Identification of biomarkers associated with inflammatory response in Parkinson's disease by bioinformatics and machine learning.

作者信息

Li Yatan, Jia Wei, Chen Chen, Chen Cheng, Chen Jinchao, Yang Xinling, Liu Pei

机构信息

Department of Pharmacy, the Second Affiliated Hospital of Xinjiang Medical University, Urumqi, China.

The Affiliated Tumor Hospital of Xinjiang Medical University, Urumqi, China.

出版信息

PLoS One. 2025 May 28;20(5):e0320257. doi: 10.1371/journal.pone.0320257. eCollection 2025.

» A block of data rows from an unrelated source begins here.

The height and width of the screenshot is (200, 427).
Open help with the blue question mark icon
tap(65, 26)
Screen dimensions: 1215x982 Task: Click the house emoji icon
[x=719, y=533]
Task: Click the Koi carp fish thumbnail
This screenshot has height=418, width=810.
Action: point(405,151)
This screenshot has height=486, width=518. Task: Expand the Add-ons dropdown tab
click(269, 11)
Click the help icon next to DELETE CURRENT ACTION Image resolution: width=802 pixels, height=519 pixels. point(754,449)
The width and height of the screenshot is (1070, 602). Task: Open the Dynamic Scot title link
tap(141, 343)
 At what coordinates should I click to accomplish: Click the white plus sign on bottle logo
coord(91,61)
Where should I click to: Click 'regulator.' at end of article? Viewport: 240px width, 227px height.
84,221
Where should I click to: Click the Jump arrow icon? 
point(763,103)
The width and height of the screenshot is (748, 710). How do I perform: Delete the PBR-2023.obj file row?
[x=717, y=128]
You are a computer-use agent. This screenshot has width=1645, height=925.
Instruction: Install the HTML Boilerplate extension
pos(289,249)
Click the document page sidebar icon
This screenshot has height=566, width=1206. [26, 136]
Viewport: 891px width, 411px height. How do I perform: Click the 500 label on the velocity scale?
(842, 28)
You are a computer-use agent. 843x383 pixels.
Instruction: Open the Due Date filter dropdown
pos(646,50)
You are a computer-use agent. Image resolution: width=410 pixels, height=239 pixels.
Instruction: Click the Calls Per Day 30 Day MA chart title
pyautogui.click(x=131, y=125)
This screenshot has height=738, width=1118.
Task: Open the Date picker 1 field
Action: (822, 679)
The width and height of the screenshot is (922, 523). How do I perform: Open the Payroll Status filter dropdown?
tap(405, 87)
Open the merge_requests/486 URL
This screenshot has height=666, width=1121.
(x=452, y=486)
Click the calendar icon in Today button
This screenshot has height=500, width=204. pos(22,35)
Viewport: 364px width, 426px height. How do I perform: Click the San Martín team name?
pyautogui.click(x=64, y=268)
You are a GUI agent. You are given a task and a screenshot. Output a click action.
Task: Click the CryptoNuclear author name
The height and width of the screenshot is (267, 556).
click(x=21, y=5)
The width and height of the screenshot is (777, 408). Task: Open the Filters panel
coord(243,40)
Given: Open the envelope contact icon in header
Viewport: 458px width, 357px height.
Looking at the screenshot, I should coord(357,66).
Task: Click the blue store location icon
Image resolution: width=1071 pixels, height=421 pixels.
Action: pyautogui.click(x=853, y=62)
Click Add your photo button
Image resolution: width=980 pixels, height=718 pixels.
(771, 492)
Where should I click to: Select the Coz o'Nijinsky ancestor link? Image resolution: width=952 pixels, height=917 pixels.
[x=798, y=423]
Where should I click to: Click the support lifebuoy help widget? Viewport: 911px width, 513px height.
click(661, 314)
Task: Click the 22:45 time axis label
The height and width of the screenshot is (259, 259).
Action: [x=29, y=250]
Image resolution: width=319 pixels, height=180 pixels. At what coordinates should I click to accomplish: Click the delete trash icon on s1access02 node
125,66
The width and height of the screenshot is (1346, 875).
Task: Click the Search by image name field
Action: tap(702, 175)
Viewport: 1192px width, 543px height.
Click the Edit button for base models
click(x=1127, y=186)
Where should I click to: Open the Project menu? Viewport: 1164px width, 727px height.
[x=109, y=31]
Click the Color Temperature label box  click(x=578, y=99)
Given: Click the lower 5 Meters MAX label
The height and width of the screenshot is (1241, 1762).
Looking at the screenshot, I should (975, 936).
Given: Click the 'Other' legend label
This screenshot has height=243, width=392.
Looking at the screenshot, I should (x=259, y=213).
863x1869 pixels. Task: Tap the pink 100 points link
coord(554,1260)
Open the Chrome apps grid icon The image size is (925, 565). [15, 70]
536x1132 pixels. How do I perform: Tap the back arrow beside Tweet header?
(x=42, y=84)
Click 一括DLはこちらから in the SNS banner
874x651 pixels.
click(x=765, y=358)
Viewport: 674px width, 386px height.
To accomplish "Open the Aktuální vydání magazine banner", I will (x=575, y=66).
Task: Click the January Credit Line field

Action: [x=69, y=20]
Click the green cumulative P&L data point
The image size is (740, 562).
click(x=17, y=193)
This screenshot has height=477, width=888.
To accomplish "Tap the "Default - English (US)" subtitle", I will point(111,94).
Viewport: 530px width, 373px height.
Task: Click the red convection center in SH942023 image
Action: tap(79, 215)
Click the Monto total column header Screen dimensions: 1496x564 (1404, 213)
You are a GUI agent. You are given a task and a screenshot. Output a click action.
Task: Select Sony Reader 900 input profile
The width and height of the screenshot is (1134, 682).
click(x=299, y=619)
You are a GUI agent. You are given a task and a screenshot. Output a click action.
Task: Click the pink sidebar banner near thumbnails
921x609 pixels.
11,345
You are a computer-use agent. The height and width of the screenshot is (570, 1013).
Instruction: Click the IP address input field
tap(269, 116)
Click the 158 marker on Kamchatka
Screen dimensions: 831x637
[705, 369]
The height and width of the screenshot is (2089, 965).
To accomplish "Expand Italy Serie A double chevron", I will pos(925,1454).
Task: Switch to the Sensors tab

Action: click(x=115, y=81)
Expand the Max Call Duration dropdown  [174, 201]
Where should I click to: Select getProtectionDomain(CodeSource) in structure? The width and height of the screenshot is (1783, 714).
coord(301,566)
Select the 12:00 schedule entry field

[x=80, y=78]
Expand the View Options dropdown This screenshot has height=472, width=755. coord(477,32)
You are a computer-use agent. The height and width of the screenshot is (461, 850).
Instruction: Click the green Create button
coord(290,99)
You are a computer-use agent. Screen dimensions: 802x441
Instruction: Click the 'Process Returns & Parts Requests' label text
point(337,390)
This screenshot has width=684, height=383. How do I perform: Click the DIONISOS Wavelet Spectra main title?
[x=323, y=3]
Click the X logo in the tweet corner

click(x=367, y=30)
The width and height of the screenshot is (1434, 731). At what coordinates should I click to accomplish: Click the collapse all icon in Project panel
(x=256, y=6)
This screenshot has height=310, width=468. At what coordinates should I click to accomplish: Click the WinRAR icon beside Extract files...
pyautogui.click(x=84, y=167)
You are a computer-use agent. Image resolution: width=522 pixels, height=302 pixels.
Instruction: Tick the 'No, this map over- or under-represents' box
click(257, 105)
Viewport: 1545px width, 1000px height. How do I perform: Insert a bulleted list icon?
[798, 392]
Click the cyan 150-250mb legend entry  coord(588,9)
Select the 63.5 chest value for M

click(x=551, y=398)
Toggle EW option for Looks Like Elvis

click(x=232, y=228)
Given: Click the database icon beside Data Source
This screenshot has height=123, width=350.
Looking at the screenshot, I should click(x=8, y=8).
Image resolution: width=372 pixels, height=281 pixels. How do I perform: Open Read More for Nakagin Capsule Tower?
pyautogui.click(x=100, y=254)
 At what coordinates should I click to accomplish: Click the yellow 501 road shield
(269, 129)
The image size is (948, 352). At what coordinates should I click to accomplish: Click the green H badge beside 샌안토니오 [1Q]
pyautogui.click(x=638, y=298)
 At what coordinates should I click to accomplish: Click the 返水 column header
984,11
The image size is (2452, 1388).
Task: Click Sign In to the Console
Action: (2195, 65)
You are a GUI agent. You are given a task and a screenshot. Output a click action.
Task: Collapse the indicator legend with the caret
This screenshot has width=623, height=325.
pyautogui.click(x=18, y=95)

DOI:10.1371/journal.pone.0320257
PMID:40435035
原文链接:https://pmc.ncbi.nlm.nih.gov/articles/PMC12118872/
Abstract

Parkinson's disease (PD) is a common and debilitating neurodegenerative disorder. The inflammatory response is essential in the pathogenesis and progression of PD. The goal of this study is to combine bioinformatics and machine learning to screen for biomarker genes related to the inflammatory response in PD. First, differentially expressed genes associated with inflammatory response were screened, PPI networks were constructed and enriched for analysis. LASSO, SVM-RFE and Random Forest algorithms were used to screen biomarker genes. Then, ROC curves were drawn and PD risk predicting models were constructed on the basis of the biomarker genes. Finally, drug sensitivity analysis, mRNA-miRNA network construction and single-cell transcriptome data analysis were performed. The experimental results showed that we screened 31 differentially expressed genes related to inflammatory response. Signaling pathways such as cytokine activity were associated with these genes. Three biomarkers were identified using machine learning algorithms: IL18R1, NMUR1 and RELA. Seventeen co-associated miRNAs were identified by the mRNA-miRNA network as possible regulatory nodes in PD. Finally, these three biomarkers were found to be closely associated with T cells, Endothelial cells, excitatory neurons, inhibitory neurons, and other cells in single-cell transcriptomic analysis. In conclusion, IL18R1, NMUR1 and RELA could be potential therapeutic targets for PD in inflammatory response and new biomarkers for PD diagnosis.

摘要

帕金森病(PD)是一种常见且使人衰弱的神经退行性疾病。炎症反应在PD的发病机制和进展中至关重要。本研究的目的是结合生物信息学和机器学习来筛选与PD炎症反应相关的生物标志物基因。首先,筛选与炎症反应相关的差异表达基因,构建蛋白质-蛋白质相互作用(PPI)网络并进行富集分析。使用套索(LASSO)、支持向量机递归特征消除(SVM-RFE)和随机森林算法筛选生物标志物基因。然后,绘制ROC曲线,并基于生物标志物基因构建PD风险预测模型。最后,进行药物敏感性分析、mRNA- miRNA网络构建和单细胞转录组数据分析。实验结果表明,我们筛选出31个与炎症反应相关的差异表达基因。细胞因子活性等信号通路与这些基因相关。使用机器学习算法鉴定出三个生物标志物:白细胞介素18受体1(IL18R1)、神经降压素受体1(NMUR1)和信号转导及转录激活因子3(RELA)。通过mRNA-miRNA网络鉴定出17个共同相关的miRNA作为PD中可能的调控节点。最后,在单细胞转录组分析中发现这三个生物标志物与T细胞、内皮细胞、兴奋性神经元、抑制性神经元和其他细胞密切相关。总之,IL18R1、NMUR1和RELA可能是PD炎症反应中的潜在治疗靶点和PD诊断的新生物标志物。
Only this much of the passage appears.